DESCRIPTION OF THE TASK:
Starting at the line with "Task: Click the Replace: label", set down each line of the entries below through the last one, exactly as it stands.

PROVIDED ENTRIES:
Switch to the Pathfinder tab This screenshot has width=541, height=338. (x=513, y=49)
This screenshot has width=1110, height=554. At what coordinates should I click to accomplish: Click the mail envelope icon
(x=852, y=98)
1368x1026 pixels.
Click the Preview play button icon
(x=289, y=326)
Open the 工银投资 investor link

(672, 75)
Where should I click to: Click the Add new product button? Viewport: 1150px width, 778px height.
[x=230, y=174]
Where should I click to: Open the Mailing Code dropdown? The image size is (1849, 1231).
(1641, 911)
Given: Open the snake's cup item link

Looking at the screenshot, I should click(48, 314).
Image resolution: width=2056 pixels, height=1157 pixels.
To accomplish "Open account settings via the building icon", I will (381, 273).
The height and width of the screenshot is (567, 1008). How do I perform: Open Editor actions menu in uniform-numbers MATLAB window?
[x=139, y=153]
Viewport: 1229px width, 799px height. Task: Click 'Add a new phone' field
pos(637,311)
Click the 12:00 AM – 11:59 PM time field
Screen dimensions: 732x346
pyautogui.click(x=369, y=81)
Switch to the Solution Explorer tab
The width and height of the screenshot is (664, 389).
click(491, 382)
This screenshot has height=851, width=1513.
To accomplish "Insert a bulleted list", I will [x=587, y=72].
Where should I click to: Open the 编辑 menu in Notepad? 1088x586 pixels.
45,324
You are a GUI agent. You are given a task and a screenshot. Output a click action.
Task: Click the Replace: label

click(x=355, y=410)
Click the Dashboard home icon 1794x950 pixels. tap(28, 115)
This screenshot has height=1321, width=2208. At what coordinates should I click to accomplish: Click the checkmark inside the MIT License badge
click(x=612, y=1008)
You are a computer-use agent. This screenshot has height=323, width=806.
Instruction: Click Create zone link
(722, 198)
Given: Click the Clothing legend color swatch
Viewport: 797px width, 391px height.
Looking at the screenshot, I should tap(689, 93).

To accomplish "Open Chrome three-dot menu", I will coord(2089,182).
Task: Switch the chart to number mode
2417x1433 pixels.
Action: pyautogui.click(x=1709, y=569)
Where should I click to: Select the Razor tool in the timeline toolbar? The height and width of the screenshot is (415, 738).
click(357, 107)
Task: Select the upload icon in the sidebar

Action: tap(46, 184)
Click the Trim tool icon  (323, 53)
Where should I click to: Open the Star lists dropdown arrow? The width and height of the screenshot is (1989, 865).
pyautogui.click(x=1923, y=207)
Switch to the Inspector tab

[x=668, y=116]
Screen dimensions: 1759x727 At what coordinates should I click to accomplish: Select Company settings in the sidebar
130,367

THE ANSWER:
Task: Click the Replace: label

click(x=355, y=410)
Click the Dashboard home icon 1794x950 pixels. tap(28, 115)
This screenshot has height=1321, width=2208. At what coordinates should I click to accomplish: Click the checkmark inside the MIT License badge
click(x=612, y=1008)
You are a computer-use agent. This screenshot has height=323, width=806.
Instruction: Click Create zone link
(722, 198)
Given: Click the Clothing legend color swatch
Viewport: 797px width, 391px height.
Looking at the screenshot, I should tap(689, 93).

To accomplish "Open Chrome three-dot menu", I will coord(2089,182).
Task: Switch the chart to number mode
2417x1433 pixels.
Action: pyautogui.click(x=1709, y=569)
Where should I click to: Select the Razor tool in the timeline toolbar? The height and width of the screenshot is (415, 738).
click(357, 107)
Task: Select the upload icon in the sidebar

Action: tap(46, 184)
Click the Trim tool icon  (323, 53)
Where should I click to: Open the Star lists dropdown arrow? The width and height of the screenshot is (1989, 865).
pyautogui.click(x=1923, y=207)
Switch to the Inspector tab

[x=668, y=116]
Screen dimensions: 1759x727 At what coordinates should I click to accomplish: Select Company settings in the sidebar
130,367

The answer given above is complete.